● Aim of the task: Using the article below on charities and the London Marathon, explain in one to three sentences why many charities fail early in the contest to be selected.

In this year's London Marathon, official charity partner the British Heart Foundation has predicted a fundraising income of £1.8m. John Plummer discovers how to compete for a place in this high-profile event
If you work in charity fundraising, a call from David Bedford is like a summons from Buckingham Palace. Bedford, the hirsute long distance runner of the 1970s, is race director of the London Marathon. His call means one thing - you've been chosen as an official charity of Britain's biggest fundraising day of the year.
Bedford's blessing is worth at least several hundred thousand pounds.
But with the right strategy it can be worth considerably more both in the short and long term.
"The marathon changed Shelter in many ways," says Liz Monks, deputy director of fundraising at last year's official marathon charity. "When I joined four years ago, there was a feeling that we weren't a charity that companies would choose to support. It gave us the confidence to say housing and homelessness are major issues that the public cares about."
Monks suggests that the Vodafone Foundation's recent £3m sponsorship might not have happened had the charity not demonstrated to itself and others that it could handle such sums. Yet many charities fall at the first hurdle in the race to be selected for the marathon because they misunderstand what the organisers expect.

● Given data:
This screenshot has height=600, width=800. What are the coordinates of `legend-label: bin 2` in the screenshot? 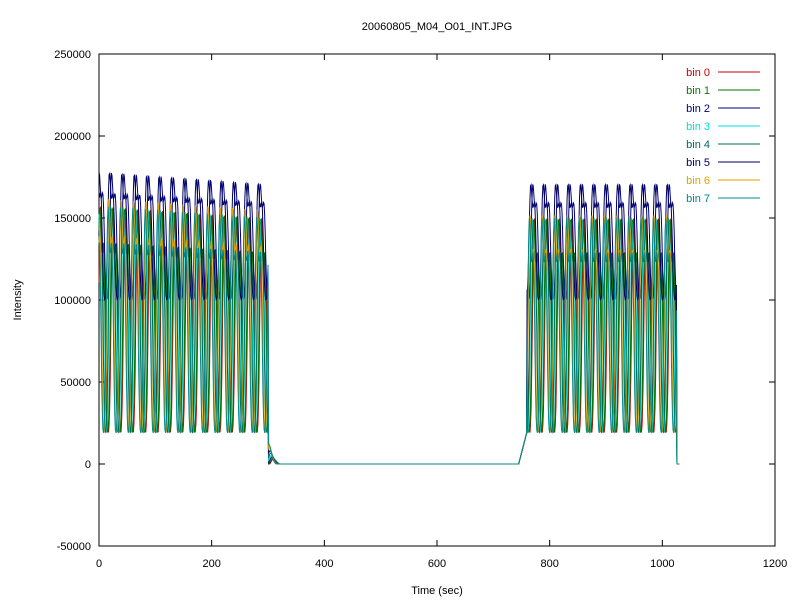 It's located at (698, 109). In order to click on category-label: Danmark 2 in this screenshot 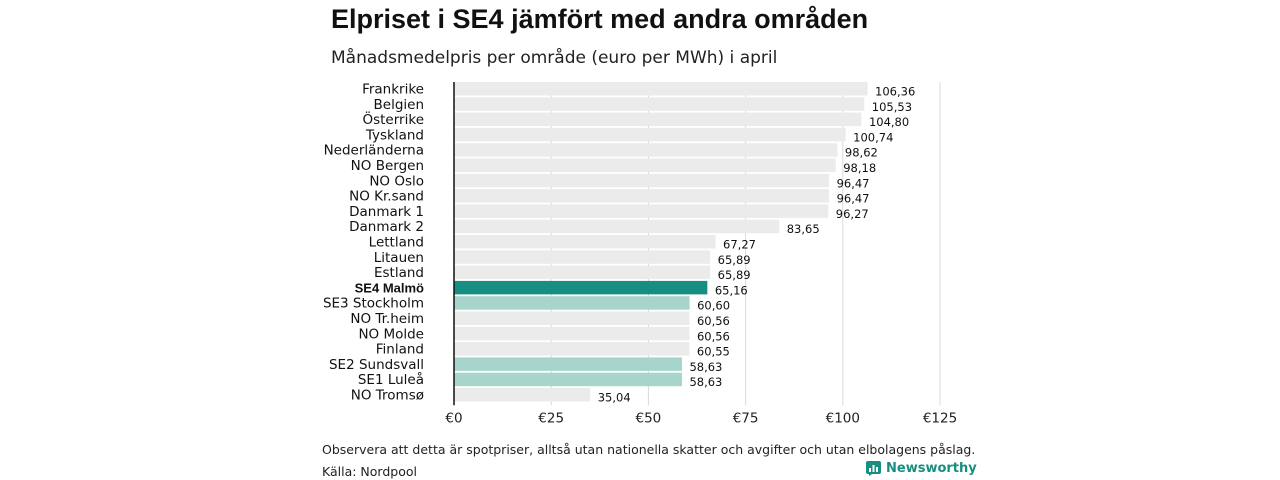, I will do `click(386, 227)`.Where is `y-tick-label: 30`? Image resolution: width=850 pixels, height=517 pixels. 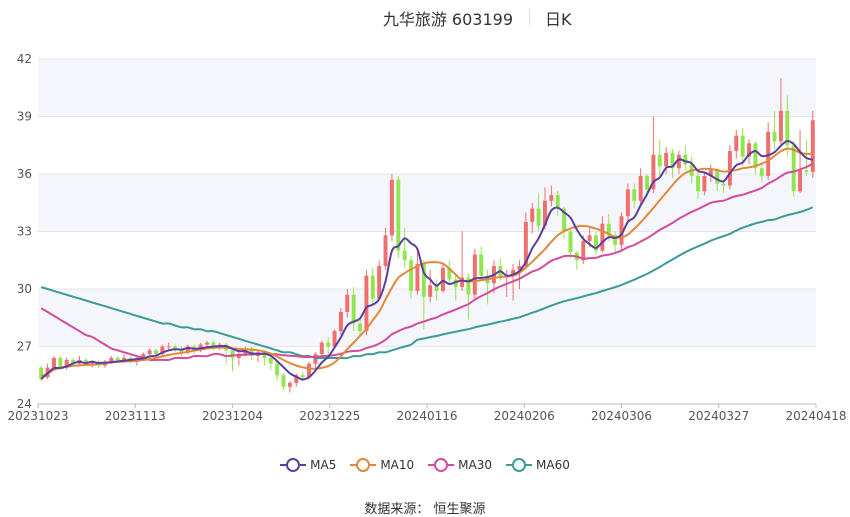 y-tick-label: 30 is located at coordinates (24, 289).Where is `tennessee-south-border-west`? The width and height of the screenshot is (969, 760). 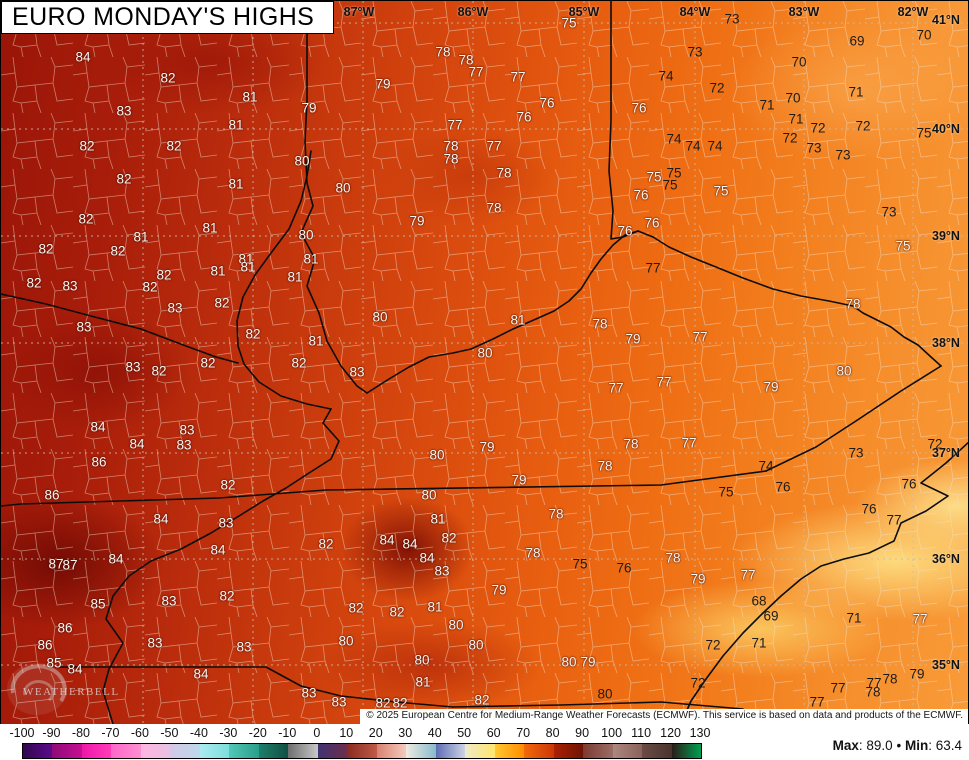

● Your solution: Many charities fall at the first hurdle because they misunderstand what the marathon organizers expect.